## PASSAGE SHOWN

┄┄┄┄┄┄┄┄┄┄

3 occurrences in 3 dictionaries

Reference: Babel, Tower of

Easton

the name given to the tower which the primitive fathers of our race built in the land of Shinar after the Deluge (Ge 11:1-9). Their object in building this tower was probably that it might be seen as a rallying-point in the extensive plain of Shinar, to which they had emigrated from the uplands of Armenia, and so prevent their being scattered abroad. But God interposed and defeated their design by condounding their language, and hence the name Babel, meaning "confusion." In the Babylonian tablets there is an account of this event, and also of the creation and the deluge. (See Chaldea.)

The Temple of Belus, which is supposed to occupy its site, is described by the Greek historian Herodotus as a temple of great extent and magnificence, erected by the Babylonians for their god Belus. The treasures Nebuchadnezzar brought from Jerusalem were laid up in this temple (2Ch 36:7).

┄┄┄┄┄┄┄┄┄┄

## SUPPLIED INFORMATION
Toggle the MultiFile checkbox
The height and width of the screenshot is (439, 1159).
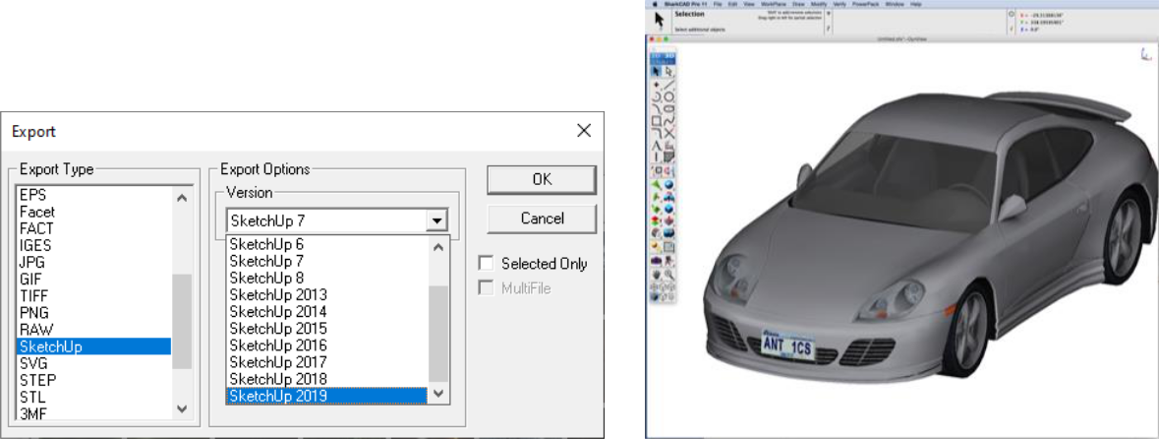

┄┄┄┄┄┄┄┄┄┄

## EXERCISE BRIEF
According to the dictionary entry on the Tower of Babel, what events are recounted in the Babylonian tablets? The listing above is unrelated to the dictionary entry on the Tower of Babel.

## ANSWER TO THIS EXERCISE
- The building of the tower and the confounding of language
- The creation
- The deluge